Mit Gummistiefeln in den Supermarkt. Ronja aus Niedersachsen hat uns diesen Bericht aus Neuseeland geschickt. Es geht nicht nur um praktische Landwirtschaft, sondern auch um die Einstellung der Neuseeländern zu ihren Landwirten. Vielen Dank, Ronja, und weiterhin viel Spaß an der Arbeit.

Hallo,

ich bin Ronja, bin 19 Jahre alt und komme aus Niedersachsen. Dort habe ich auch die Ausbildung zur Landwirtin diese Jahr erfolgreich abgeschlossen, komme allerdings nicht aus der Landwirtschaft, und befinde mich momentan im Rahmen eines Work&Travel- Jahres in Neuseeland.

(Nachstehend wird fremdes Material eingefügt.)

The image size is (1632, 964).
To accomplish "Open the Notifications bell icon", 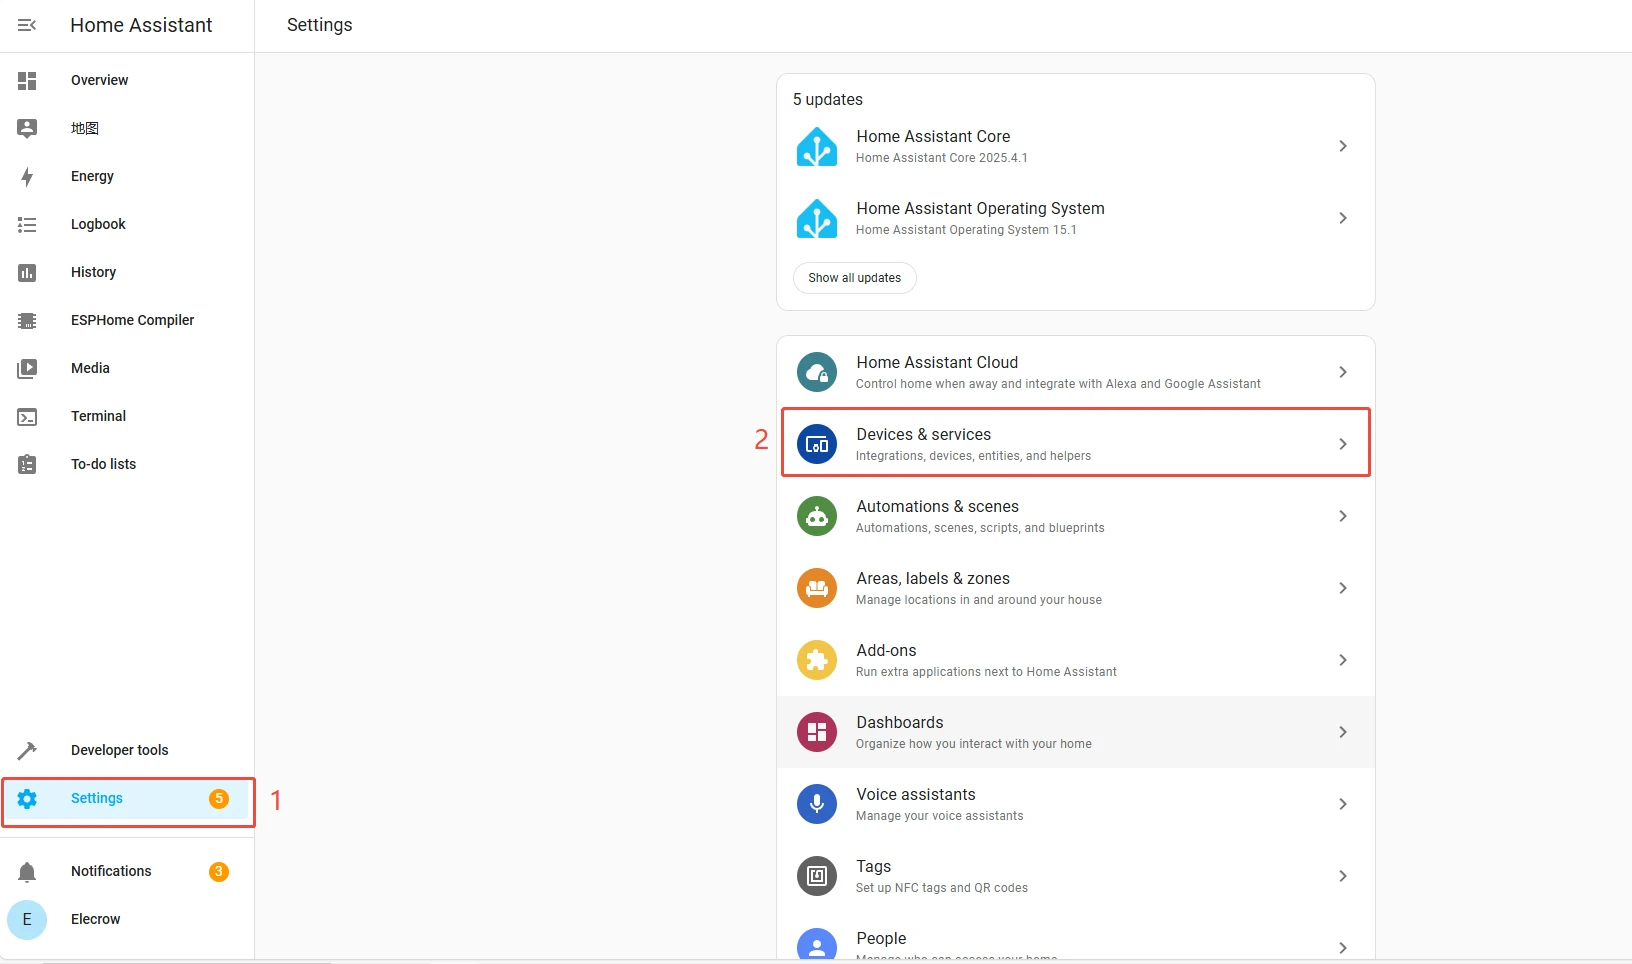I will tap(27, 872).
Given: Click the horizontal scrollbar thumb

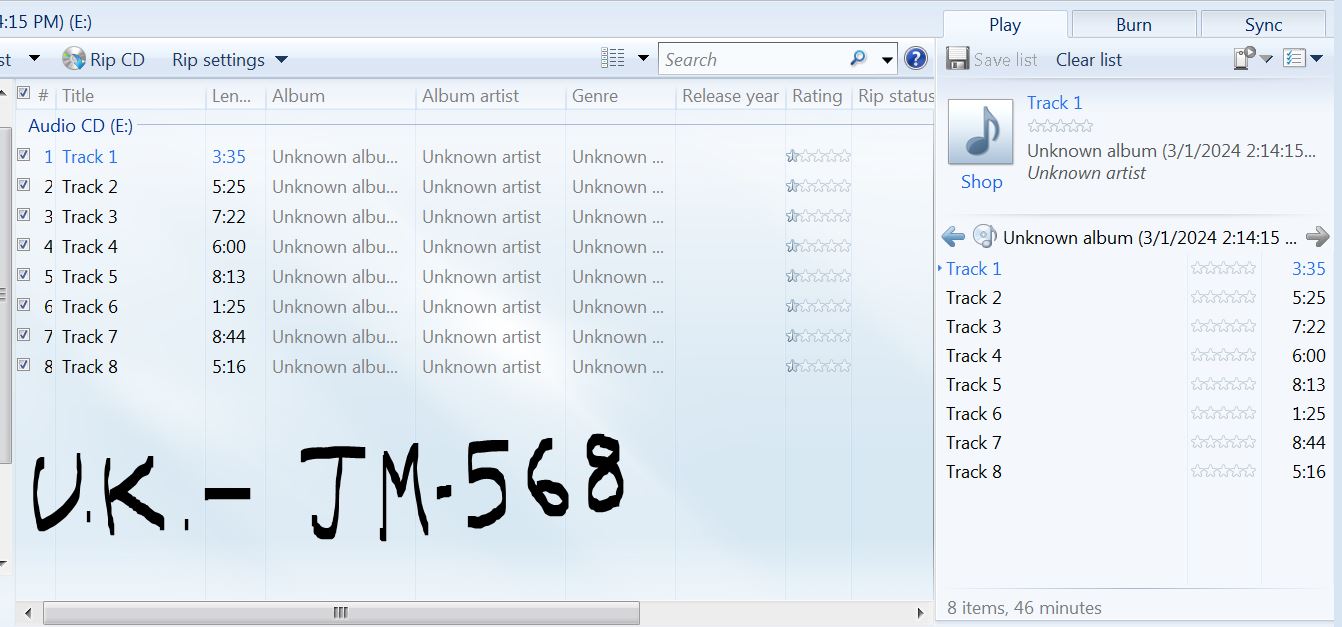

Doch was bringt einen ans andere Ende der Welt in ein Land, das grade mal so viele Einwohner wie Berlin hat?

Da ich zum Ende meiner Ausbildung noch unentschlossen war, was ich nun mit dieser erreichten Qualifikation anfangen möchte, entschied ich mich für ein Jahr im Ausland, um vor allem mehr von der Landwirtschaft zu sehen. Da gibt es sicher einige nennenswerte Länder, doch Neuseeland lockte mich mit dem großen Anteil am Milchweltmarkt, großen Betrieben und einem reichlichem Jobangebot für junge Reisende. Auch das heimatähnliche Wetter und nicht zuletzt das riesige Abenteuerangebot klangen sehr interessant.

Neuseeland_berg

Natürlich könnte ich mich jetzt einer Organisation anschließen, die mit einen festen Job sucht, aber ich wollte bewusst auf eigene Faust losziehen, um auf möglichst vielen verschiedenen Farmen zu arbeiten, denn ein Jahr ist nicht viel Zeit, um alles zu sehen.

Inzwischen bin ich seit 2 Monaten hier und habe schon 3 verschiedene Milchviehbetriebe kennengelernt, daher kann ich bis jetzt auch nur von der Milchviehhaltung berichten. An anderen Betriebszweigen gibt es hier vor allem noch Schafhaltung, Fleischrinderhaltung, Wildhaltung und Obstbau zu sehen.

Auf der Nordinsel, wo ich mich momentan aufhalte, werden viele Kühe gehalten, das Land ist als Weide gut zu gebrauchen und das Klima erlaubt eine ganzjährige Weidehaltung. Die allermeisten Kühe kalben im Frühling (ab August). Das hat den Vorteil, dass jetzt das Gras anfängt zu wachsen und die Kühe jetzt ihre beste Leistung bringen können. Dadurch ist kaum Zufütterung nötig, was die Kosten reduziert. Ab Oktober startet hier die Anpaarungssaison, für 6-8 Wochen werden alle Kühe besamt, danach werden oft noch Bullen in die Herden gelassen, um alle Kühe tragend zu bekommen. Im Juni werden dann alle Kühe (oft auch antibiotisch) trockengestellt, bis dann das Kalben wieder losgeht.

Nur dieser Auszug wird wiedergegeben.